On a souvent dénoncé les difficultés qu’ont eu à subir les professionnels de la santé contaminés par la Covid-19 en matière de dépistage et leur prise en charge. Un travail d’accompagnement est nécessaire afin de pouvoir opérer des roulements des équipes dans les différentes structures hospitalières et permettre aussi la continuité des soins, de tous les soins et pas uniquement pour la prise en charge des malades Covid.

Nous avons demandé une reconnaissance du syndrome du burn-out comme maladie professionnelle. Jusqu’à présent, il n’y a rien eu dans ce sens. Nous avons sollicité le Premier ministre et le ministre de la Santé et nous avons déposé un courrier au niveau de la Présidence, demandant à ce qu’on s’occupe sérieusement des différents dossiers relatifs aux conditions socioprofessionnelles des professionnels de la santé qui ne bénéficient pas aussi d’un accompagnement psychologique.

C’est une grande douleur à chaque fois d’annoncer le décès d’un de nos collègues.

Qu’est-ce qui fait que vous en soyez arrivés à cette situation ?

C’est en rapport avec l’organisation, pour ne pas dire la désorganisation, qui a accompagné la prise en charge des malades du Covid-19, avec notamment les moyens de protection qui font défaut jusqu’à présent.
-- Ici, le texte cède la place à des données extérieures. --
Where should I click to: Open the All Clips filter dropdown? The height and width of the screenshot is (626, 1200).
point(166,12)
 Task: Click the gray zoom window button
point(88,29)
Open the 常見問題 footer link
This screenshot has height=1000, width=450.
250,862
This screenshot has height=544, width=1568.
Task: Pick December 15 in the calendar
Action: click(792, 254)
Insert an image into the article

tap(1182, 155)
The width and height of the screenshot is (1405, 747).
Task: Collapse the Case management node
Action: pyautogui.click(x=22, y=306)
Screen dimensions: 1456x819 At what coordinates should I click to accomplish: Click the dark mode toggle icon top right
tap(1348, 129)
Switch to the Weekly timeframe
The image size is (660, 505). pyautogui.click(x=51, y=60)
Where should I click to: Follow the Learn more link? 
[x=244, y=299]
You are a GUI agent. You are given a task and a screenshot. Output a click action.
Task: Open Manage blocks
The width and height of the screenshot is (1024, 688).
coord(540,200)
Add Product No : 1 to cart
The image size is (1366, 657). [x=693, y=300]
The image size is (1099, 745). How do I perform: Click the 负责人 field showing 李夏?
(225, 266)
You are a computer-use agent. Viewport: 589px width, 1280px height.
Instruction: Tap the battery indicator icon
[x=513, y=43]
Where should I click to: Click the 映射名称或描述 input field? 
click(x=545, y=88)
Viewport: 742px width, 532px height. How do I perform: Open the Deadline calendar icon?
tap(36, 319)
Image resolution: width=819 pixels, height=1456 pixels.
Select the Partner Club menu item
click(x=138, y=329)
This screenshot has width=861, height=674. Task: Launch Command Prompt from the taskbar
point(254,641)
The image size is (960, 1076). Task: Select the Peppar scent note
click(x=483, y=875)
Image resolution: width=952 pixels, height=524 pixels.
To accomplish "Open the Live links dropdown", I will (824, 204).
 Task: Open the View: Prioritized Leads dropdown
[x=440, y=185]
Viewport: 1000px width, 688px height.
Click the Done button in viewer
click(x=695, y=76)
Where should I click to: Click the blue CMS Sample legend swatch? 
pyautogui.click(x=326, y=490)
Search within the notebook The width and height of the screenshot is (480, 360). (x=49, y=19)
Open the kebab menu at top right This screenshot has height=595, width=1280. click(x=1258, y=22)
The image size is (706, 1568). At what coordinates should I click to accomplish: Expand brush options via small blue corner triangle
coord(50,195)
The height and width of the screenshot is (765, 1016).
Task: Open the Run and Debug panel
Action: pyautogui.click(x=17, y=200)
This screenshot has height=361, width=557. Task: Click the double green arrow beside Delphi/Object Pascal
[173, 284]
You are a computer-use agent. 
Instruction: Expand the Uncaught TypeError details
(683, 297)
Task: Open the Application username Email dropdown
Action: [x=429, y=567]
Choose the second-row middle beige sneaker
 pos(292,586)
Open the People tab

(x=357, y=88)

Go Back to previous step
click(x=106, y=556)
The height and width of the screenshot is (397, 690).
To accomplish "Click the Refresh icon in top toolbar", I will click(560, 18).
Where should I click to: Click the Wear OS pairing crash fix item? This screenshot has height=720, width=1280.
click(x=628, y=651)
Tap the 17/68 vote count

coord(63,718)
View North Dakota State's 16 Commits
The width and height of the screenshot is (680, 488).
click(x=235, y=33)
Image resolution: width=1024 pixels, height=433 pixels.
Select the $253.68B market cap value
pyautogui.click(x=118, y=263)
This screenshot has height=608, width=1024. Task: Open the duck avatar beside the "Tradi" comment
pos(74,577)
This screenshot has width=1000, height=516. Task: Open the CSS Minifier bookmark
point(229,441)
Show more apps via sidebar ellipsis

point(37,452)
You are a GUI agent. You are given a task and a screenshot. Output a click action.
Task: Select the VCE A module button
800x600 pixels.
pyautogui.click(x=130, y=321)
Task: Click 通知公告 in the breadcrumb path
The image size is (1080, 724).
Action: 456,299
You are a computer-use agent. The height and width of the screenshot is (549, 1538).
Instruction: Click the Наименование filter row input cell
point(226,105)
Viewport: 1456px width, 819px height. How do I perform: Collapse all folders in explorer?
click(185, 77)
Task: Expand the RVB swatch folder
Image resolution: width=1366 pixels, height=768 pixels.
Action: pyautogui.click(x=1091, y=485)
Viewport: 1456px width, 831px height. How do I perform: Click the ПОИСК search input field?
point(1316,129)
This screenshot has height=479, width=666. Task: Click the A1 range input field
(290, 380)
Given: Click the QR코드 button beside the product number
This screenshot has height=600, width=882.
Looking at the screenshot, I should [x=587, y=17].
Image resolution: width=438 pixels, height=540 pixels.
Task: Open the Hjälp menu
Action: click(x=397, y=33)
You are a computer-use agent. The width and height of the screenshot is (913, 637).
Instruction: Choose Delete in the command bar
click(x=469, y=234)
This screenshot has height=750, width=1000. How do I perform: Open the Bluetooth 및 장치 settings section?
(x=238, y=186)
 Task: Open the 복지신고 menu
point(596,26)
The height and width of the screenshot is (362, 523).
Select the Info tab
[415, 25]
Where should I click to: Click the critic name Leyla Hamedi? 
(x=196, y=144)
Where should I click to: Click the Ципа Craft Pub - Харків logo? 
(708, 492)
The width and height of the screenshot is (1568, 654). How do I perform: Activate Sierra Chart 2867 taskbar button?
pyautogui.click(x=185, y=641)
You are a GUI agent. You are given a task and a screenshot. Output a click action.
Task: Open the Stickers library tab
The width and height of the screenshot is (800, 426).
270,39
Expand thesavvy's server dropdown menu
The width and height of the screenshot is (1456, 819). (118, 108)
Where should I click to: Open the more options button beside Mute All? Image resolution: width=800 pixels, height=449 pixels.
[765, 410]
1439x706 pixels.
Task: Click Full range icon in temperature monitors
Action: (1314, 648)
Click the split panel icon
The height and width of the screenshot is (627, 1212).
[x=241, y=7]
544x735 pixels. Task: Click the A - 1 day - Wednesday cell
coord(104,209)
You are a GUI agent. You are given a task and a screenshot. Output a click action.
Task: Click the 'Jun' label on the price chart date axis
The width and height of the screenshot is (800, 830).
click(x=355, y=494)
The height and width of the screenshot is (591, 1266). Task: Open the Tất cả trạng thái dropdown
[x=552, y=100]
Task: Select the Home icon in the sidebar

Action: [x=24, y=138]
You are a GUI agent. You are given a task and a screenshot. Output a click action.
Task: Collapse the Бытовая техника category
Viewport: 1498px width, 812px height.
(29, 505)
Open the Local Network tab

Nous vivons cette situation de manière chronique.

Il y a aussi le circuit des soins qui n’est pas identifié, alors qu’il est susceptible de diminuer le risque de contamination pour les personnels de santé. Il fallait agir sur ce plan là, mais on ne l’a pas fait. On a ouvert des services Covid-19 partout et par la même on a « étalé » le niveau de contamination en milieu hospitalier.

Pour résumer : les causes sont le manque de moyens de protection et cette organisation qui n’a pas existé, ainsi que l’accompagnement psychologique qui n’a pas été assuré au profit des personnels soignants. L’accompagnement médical a également fait défaut, puisqu’il n’y a pas de dépistage spécifiquement dédié aux professionnels de la santé et ça n’a toujours pas été fait jusqu’à aujourd’hui.

Les lieux de confinement n’ont pas été assurés et à ce propos, il faut signaler aussi que beaucoup de soignants ont perdu des proches et ils culpabilisent en se disant que ce sont eux qui ont fait introduire le virus à la maison. Et beaucoup ont perdu des parents. Malgré cela, ils n’ont pas bénéficié d’une prise en charge psychologique.

En tant que praticiens, comment avez-vous accueilli la décision du président Tebboune de lancer la campagne de vaccination anti-Covid en janvier ?

Pour nous, c’est le début de la solution. On s’approche d’une solution qui répond à ce défi sanitaire et ça va soulager tout le monde y, compris les professionnels de la santé.